Segundo a manifestação, a decisão do CNMP possui caráter administrativo e, de acordo com Furlan, não encerra definitivamente a discussão jurídica, já que o caso ainda dependeria do trânsito em julgado da ação judicial relacionada e da análise das instâncias competentes.
Na nota, Furlan também argumenta que o processo teria sido fundamentado em uma prova cuja ilicitude, segundo ele, já foi reconhecida pelo Tribunal Regional Eleitoral do Amapá (TRE-AP), pelo Tribunal Superior Eleitoral (TSE) e pelo próprio CNMP em manifestações anteriores. Ainda assim, afirma que o procedimento teve continuidade.
Outro ponto destacado pelo promotor demitido é a reabertura do processo. Conforme a nota, o procedimento havia sido arquivado definitivamente em 2022, com trânsito em julgado, mas foi retomado no fim de 2025 sem a apresentação de fatos novos ou provas supervenientes.
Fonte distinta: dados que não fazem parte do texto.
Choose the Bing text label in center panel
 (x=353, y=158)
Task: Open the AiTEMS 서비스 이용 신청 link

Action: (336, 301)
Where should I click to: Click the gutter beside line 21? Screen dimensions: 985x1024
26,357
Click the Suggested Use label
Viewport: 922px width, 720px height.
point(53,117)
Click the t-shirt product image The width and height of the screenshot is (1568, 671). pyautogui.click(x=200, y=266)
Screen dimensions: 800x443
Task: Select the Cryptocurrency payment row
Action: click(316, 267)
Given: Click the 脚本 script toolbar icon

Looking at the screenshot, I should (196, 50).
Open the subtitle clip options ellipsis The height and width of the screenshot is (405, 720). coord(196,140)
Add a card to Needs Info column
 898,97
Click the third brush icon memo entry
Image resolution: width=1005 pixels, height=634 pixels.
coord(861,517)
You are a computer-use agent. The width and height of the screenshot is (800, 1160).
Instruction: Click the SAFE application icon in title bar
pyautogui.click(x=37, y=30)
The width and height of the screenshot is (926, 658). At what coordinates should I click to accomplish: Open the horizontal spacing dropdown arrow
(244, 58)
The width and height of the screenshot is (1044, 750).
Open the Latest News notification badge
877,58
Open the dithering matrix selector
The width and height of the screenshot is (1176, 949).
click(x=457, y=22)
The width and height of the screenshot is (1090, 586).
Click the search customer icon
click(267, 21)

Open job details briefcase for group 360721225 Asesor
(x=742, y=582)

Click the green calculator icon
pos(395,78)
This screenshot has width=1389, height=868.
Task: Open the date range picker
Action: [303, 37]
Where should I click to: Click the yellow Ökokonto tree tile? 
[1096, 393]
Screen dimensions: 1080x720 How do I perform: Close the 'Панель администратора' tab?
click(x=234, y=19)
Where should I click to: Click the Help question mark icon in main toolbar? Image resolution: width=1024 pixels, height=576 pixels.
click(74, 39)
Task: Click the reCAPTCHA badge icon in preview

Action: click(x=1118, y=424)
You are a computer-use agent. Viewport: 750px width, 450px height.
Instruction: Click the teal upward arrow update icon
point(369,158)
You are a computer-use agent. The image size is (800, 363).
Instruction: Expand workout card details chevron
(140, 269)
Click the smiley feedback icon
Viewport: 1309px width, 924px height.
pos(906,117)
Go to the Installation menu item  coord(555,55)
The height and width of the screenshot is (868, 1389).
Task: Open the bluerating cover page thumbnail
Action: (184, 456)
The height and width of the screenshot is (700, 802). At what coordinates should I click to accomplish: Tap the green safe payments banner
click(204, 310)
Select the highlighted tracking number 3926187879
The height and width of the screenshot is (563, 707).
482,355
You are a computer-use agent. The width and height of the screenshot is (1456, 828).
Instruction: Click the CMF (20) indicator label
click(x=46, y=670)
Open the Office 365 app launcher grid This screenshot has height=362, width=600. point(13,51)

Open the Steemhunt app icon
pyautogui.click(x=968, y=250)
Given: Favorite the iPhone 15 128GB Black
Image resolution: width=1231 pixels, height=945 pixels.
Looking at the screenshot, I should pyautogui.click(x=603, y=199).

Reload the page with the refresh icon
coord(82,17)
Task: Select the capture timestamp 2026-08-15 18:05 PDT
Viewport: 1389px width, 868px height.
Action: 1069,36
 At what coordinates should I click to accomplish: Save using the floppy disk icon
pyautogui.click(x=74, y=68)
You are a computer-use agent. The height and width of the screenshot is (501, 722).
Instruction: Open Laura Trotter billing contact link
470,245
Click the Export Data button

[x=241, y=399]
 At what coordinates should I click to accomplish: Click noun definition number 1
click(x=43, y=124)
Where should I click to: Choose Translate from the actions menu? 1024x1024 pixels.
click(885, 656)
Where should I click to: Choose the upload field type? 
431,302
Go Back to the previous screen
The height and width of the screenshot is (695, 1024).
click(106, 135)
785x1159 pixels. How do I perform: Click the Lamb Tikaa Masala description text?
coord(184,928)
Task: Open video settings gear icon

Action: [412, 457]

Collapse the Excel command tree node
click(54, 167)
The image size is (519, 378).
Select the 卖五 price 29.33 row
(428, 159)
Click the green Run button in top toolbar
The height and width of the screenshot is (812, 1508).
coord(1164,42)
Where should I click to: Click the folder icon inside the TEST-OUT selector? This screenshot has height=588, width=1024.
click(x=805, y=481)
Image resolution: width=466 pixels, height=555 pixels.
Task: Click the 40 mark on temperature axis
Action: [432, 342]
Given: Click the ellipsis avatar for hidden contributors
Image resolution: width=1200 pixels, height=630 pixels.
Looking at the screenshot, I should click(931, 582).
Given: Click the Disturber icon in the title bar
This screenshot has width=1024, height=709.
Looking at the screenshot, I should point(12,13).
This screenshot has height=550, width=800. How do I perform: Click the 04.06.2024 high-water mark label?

Furlan associa a reabertura ao momento em que integrantes de sua família passaram a atuar no cenário político-eleitoral do Amapá. Para ele, a coincidência “suscita legítimos questionamentos” e levanta dúvidas sobre a motivação da retomada do caso.
Na avaliação do membro do Ministério Público, a reabertura de um processo já encerrado, sem novos elementos e baseada em uma prova que considera ilícita, compromete princípios como o devido processo legal e a segurança jurídica.
Ao longo da nota, João Furlan também faz referência à sua trajetória profissional, afirmando que construiu mais de duas décadas de atuação no Ministério Público pautadas pela independência, pela observância da lei e pela defesa do interesse público.
Por fim, ele reafirma confiança na Constituição Federal, no devido processo legal, na ampla defesa e no contraditório, e informa que adotará todas as medidas cabíveis para contestar a decisão.
“Exercerei todos os recursos administrativos e judiciais cabíveis, convicto de que a ordem jurídica será restabelecida”, declarou João Furlan na nota.
Até o momento, o Conselho Nacional do Ministério Público (CNMP) não se manifestou sobre as declarações apresentadas por João Furlan na nota pública. A reportagem permanece aberta para eventual posicionamento do órgão.